## [GIVEN REQUEST A]
Change "magnifier" to "magnifying glass" in the listing below, and give the whole listing back with everything else the same and the pictures left out.

##############################

Cheers, Dag. You beat me to it and said it much more concisely. The advantage of space resources doesn't come from the moon however, it comes from asteroids. Many asteroids are basically floating balls of solid metal. Including many rare Earth metals. I'm going to refer to Robert Zubrin's book Entering Space here, because he says what I want to say here much better than I would:

quote:
For example, in his book Space Resources, Professor John Lewis of the University of Arizona considers a single small type S asteroid just 1 km in diameter - a run of the mill asteroid. The body would have a mass of around 2 billion tonnes, of which 200 million tonnes would be iron, 30 million tones high quality nickel, 1.5 million tonnes the strategic metal cobalt, and 7,500 tonnes a mixture of platinum group metals whose average value, at current prices [in 1999], would be in the neighborhood of $20,000 per kilogram. That adds up to $150 billion just for the platinum group stuff! There is little doubt about this -- we have lots of samples of asteroids in the form of meteorites. As a rule, meteoritic iron contains between 6 percent and 30 percent nickel, between 0.5 percent and 1 percent cobalt and platinum group metal concentrations at least ten times the best terrestrial ore.
In short asteroids are friggin gold mines. We know there are at least 5000 asteroids of that type and size in the belt. Who knows how many more there are out there that we haven't spotted and analyzed yet. I'd say it'd be worth it to mine one of those and move some of that material back down to Earth.

quote:
If we're going to look for general technological advancement as ROI from government research programs, we'd do far better to spend all the manned space program money on energy research - production, storage, transmission, and conservation of.

##############################

## [GIVEN REQUEST B]
Continue the forum post on mining asteroids from where it stops.

##############################

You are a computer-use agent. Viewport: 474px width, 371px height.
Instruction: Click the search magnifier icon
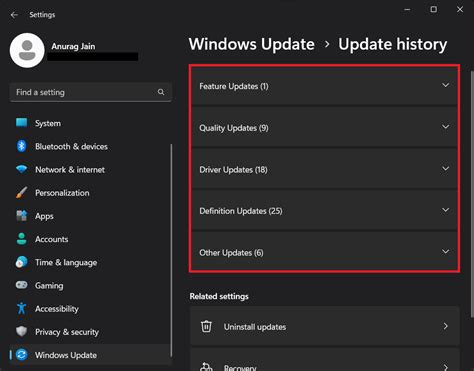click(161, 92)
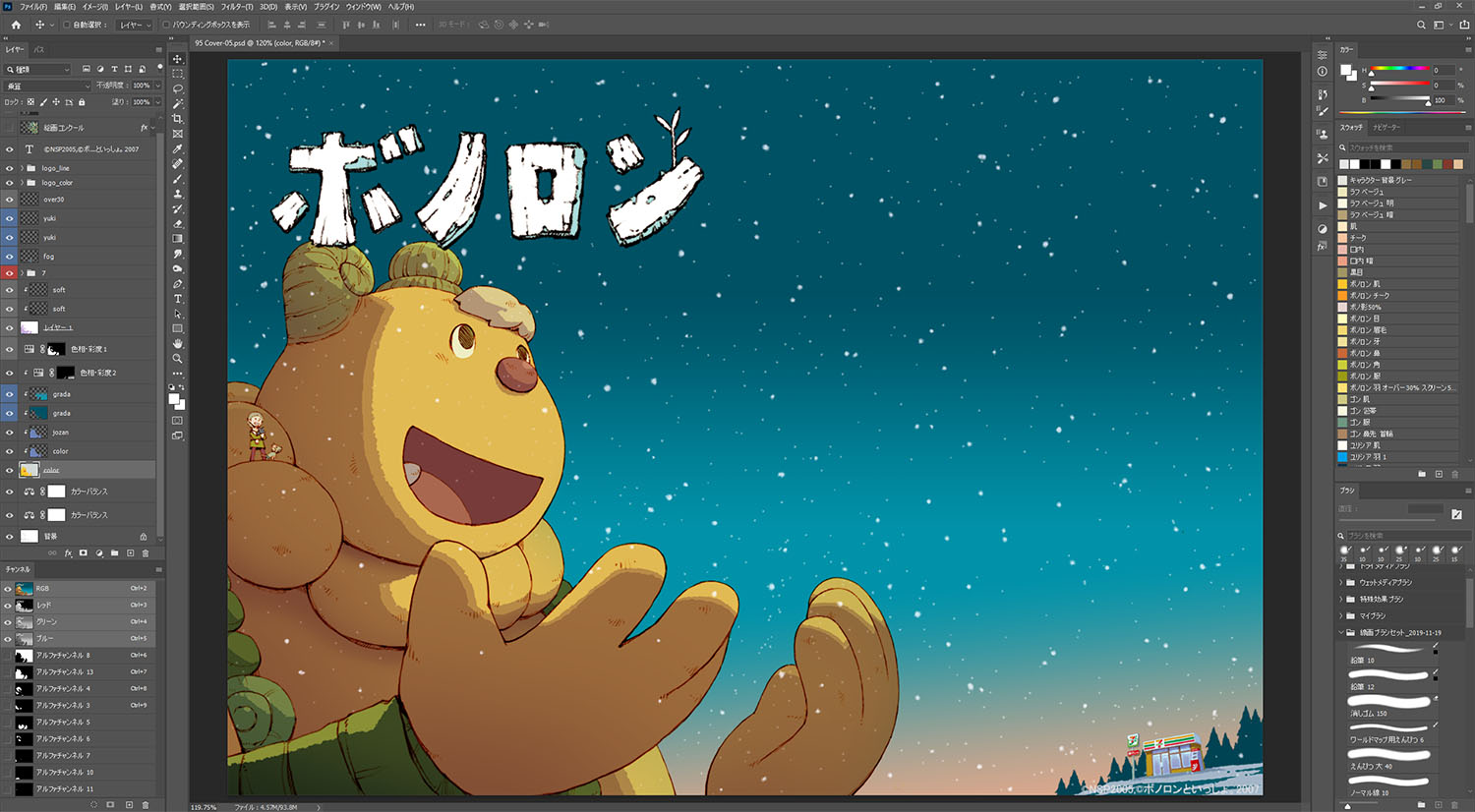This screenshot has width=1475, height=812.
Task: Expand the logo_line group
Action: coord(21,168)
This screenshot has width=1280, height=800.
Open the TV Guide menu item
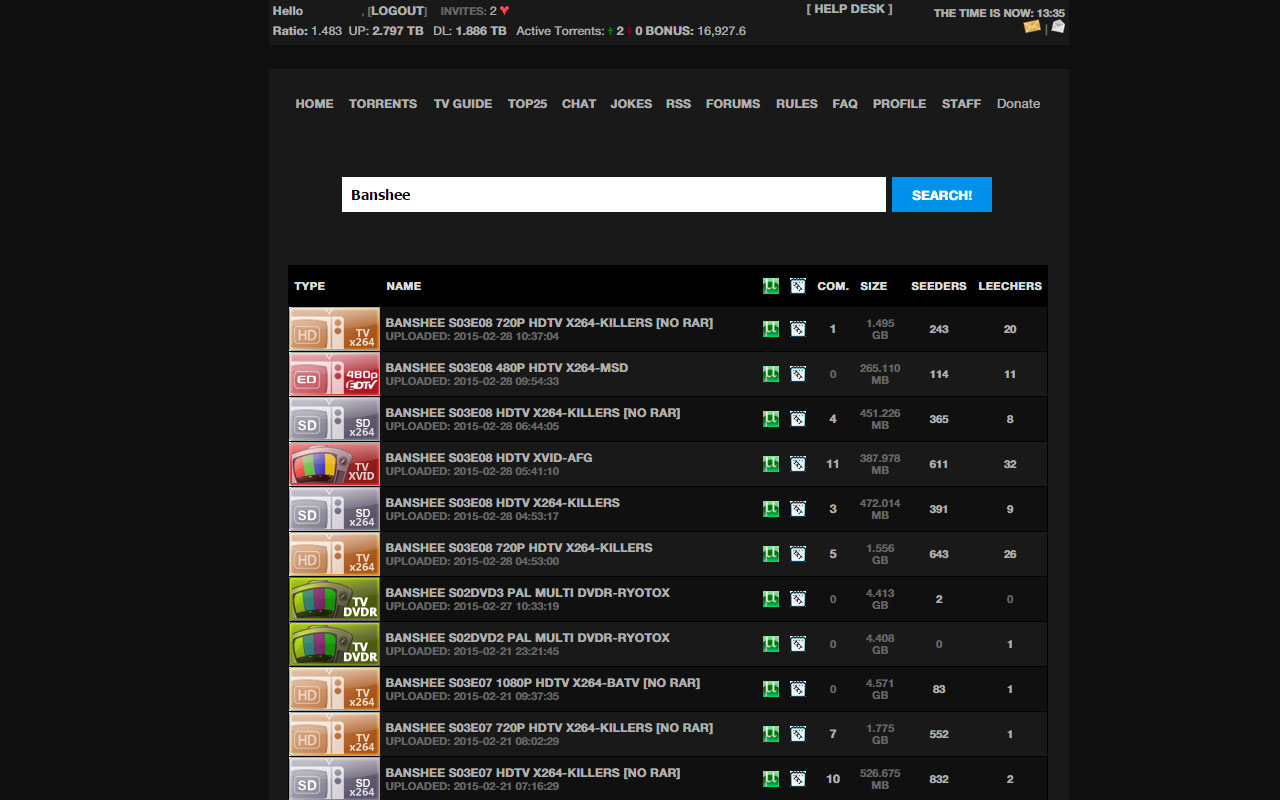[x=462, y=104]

##############################

## [RESPONSE A]
You are a computer-use agent. Viewport: 474px width, 371px height.
Instruction: Click the search magnifying glass icon
click(161, 92)
This screenshot has width=1475, height=812.
Task: Expand the logo_line group
Action: coord(21,168)
This screenshot has width=1280, height=800.
Open the TV Guide menu item
[x=462, y=104]

## [RESPONSE B]
Well here's a trick. The two are very closely linked. Fusion research and space propulsion/power research have been buddy buddy for a long time. Because they're pretty much studying the same things. Much of the money that goes toward the space program (mind you not necesarily the manned part) does indeed go into energy research. And here's the real thing: the form of fusion they're researching on Earth right now isn't really clean fusion. It does produce some radioactive waste in the form of the chamber walls of the reactor. The reaction is Tritium Deuterium: H3 + H2 -> He4 + neutron - water with weight 3, water weight 2 to regular helium plus a high energy neutron. That neutron goes into the wall of the reactor chamber and irradiates it.

There's another form of fusion that we can't work on because the fuel isn't available on Earth unless we produce it (which is expensive). The reaction is deuterium + He3 -> He4 + H+. It's completely clean. The proton that results would cycle back into the reaction as heated plasma to keep it going. It couldn't escape the magnetic field used to contain the reaction. While He3 isn't available on the Earth it's available in small quantities on the Moon and in massive amounts in the outer solar system.

But you're right Dag. We do need to work on energy stuff. I'd personally prefer we work concurrently on energy and manned space travel. That way by the time we get to the point of needing He3 for clean fusion, we'll have an established presence in space capable of supplying it.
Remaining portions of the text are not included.